This article first appeared as guest post on Venturebeat.
By now it’s clear that bots will cause a major paradigm shift in customer service, e-commerce, and, quite frankly, all aspects of software-to-human interaction.
For the moment, the state of the art of bots is bot-to-consumer, meaning bots communicating with humans. But at some point soon, bots will start talking to other bots. Enter the bot-to-bot era.
Imagine that a bot — let’s call her Annie — needs to answer a question from a customer but lacks information from her own backend systems. Annie is powered with artificial intelligence and spontaneously decides to reach out to another bot to get the information she needs. Annie aggregates the information and delivers it back to the customer.
Today when two software systems have to talk to each other, software developers need to implement an integration using APIs (application programming interfaces). This integration process is time consuming. That’s why, over the last couple of years, services such as Zapier, Scribe, and IFTT have become popular. They provide out-of-the-box interfaces to hundreds of software applications, allowing you to connect, for example, your CRM system with a mailing tool or analytics platform.
In the bot-to-bot era, however, each software application can talk to each other system, regardless of whether they have an actual API integration in place. Granted, bot-to-bot communication will not be used to exchange large amounts of data, but it will allow for ad-hoc communication between, for example, my banking software and a web shop. My banking software could talk to the webshop bot and ask for that missing invoice: “Niko needs an invoice for order 45678, can you provide that?”
The beauty of bot-to-bot communication will be that it is in plain English, it will be conversations that every human can understand. Assuming that all conversations between my bot Annie and other bots are archived, I will be able to go back and see how my two little bots came to a certain conclusion. In my banking example, when an invoice is missing after all, I could click on a “details” button, which would show me the conversation Annie had with the webshop. The archived bot-to-bot conversation would show me the webshop bot response, that the invoice will not be available for another couple of weeks.
But it gets better. If my bot is stuck in a conversation with another bot, she can call me in for help: “Niko, it’s Annie here, your finance bot. I’m talking to a supplier, but I’m having some trouble understanding what they are saying.” I could chime in — when I have time of course, a couple of hours later, since bots have unlimited patience — and I would rephrase the question of Annie and get the answer from the other bot. Next, Annie could continue the conversation and handle my business.

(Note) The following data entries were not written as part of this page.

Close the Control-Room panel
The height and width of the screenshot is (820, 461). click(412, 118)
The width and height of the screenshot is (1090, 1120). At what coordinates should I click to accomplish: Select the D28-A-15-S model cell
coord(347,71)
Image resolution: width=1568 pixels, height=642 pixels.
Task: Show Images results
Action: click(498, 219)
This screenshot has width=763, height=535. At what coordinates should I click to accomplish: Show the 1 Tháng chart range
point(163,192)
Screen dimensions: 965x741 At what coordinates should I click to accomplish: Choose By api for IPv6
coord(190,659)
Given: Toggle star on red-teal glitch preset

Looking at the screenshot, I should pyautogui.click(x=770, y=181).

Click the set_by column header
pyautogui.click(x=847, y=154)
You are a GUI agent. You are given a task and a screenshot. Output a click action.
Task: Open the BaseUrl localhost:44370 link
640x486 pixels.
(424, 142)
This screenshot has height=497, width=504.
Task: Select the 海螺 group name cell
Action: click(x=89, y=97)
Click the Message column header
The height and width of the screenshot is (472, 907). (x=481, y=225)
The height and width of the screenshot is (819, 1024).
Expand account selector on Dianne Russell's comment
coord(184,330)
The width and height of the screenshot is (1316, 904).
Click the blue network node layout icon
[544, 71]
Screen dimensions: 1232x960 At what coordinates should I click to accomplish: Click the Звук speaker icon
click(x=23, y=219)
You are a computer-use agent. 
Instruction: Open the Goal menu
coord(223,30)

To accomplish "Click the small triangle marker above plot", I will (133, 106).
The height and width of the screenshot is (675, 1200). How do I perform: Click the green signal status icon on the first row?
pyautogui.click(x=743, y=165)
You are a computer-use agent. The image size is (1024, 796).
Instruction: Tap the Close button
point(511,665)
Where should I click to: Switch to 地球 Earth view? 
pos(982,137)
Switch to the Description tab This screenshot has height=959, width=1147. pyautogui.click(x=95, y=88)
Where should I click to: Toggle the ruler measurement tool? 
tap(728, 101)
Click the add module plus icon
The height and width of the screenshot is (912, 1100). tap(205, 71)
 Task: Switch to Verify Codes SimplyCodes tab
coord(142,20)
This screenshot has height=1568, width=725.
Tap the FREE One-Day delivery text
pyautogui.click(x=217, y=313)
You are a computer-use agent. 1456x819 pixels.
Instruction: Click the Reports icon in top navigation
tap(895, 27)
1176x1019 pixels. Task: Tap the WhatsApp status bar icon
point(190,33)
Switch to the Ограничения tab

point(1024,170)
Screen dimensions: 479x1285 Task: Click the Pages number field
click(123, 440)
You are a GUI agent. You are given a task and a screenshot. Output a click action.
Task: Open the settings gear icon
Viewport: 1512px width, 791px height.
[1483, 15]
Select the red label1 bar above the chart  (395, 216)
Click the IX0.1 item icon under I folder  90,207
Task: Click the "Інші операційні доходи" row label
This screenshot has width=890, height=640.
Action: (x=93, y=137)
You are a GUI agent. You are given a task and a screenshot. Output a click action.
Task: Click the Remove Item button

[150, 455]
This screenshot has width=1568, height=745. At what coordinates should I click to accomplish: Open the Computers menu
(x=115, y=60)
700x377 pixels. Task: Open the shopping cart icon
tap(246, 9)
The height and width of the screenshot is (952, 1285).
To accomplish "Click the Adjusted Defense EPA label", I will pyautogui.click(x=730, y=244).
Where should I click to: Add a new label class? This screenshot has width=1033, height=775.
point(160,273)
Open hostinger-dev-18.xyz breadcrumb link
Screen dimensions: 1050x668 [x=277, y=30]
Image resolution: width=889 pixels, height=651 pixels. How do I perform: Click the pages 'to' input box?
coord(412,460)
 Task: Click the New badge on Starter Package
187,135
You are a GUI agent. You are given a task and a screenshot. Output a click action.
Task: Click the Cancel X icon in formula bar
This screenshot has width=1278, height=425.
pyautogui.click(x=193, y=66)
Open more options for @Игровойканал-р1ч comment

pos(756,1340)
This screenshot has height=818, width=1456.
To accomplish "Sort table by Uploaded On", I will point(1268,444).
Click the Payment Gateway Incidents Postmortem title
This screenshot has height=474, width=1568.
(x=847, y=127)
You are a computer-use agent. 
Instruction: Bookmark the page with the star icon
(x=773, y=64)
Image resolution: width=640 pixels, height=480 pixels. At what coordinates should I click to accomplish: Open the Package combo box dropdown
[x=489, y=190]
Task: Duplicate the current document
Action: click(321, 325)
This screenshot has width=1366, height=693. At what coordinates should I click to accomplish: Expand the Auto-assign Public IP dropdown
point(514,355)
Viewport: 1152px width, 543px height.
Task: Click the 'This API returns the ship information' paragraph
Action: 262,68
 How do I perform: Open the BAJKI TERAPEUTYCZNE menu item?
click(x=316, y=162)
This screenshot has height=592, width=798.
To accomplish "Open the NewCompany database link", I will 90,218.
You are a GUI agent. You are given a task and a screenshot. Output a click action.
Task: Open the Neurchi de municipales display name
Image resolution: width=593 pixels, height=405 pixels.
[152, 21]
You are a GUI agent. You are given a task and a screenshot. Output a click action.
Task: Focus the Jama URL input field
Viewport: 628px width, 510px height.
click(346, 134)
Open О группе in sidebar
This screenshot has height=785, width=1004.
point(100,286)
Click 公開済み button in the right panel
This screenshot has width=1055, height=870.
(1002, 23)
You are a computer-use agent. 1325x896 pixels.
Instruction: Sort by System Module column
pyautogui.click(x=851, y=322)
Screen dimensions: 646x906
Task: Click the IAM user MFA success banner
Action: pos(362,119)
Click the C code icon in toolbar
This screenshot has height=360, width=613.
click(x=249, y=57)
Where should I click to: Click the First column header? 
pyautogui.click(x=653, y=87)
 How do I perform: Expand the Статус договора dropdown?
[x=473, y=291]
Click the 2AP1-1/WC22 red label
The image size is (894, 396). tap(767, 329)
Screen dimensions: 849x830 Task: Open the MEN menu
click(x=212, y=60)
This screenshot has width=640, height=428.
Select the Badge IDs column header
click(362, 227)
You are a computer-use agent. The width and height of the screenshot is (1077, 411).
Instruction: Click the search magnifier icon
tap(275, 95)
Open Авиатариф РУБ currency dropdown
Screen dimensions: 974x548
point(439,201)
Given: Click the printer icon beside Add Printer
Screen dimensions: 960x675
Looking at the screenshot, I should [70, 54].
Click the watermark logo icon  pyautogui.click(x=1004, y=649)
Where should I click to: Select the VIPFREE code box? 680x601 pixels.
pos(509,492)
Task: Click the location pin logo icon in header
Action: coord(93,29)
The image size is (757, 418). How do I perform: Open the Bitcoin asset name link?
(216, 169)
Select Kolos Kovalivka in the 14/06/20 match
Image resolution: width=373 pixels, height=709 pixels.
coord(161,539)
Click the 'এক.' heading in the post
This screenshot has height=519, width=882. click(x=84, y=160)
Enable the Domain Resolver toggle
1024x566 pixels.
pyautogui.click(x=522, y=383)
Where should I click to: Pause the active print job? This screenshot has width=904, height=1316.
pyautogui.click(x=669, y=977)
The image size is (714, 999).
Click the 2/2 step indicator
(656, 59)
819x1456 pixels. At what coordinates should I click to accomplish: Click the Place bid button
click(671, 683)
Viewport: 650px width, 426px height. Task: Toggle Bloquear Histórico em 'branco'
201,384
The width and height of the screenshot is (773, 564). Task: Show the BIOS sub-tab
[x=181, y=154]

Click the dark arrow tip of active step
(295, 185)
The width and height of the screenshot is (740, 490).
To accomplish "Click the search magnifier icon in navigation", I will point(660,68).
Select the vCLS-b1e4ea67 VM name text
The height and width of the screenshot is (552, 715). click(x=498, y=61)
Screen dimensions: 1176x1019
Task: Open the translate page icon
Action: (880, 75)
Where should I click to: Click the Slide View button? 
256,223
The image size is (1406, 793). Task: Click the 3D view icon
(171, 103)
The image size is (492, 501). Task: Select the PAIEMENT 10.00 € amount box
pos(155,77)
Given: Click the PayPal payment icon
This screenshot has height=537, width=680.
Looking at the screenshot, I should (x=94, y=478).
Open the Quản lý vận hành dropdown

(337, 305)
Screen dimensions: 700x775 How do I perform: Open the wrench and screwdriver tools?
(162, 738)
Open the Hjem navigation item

Didn’t we talk about connecting every online service with every other online service 10 years ago? What was it called again? The Semantic web? Every website was going to be annotated using standard data formats, allowing other services to crawl that data and use it in their own business logic. I believe that bots will deliver on that promise in the next 3 to 5 years, and this will not mean that all data will have to be uniformly formatted. Instead, bots will expose online services and data in plain English, allowing both humans and other bots to interact, even if they have never communicated before.
So, software developers, when you develop your platform for e-commerce, online marketing, finance, ERP or any other software solution, please think about the implementation of a smart bot, besides your traditional APIs, so next time when I buy a new BBQ online, my bot will alert me that it’s going to rain for the next two weeks.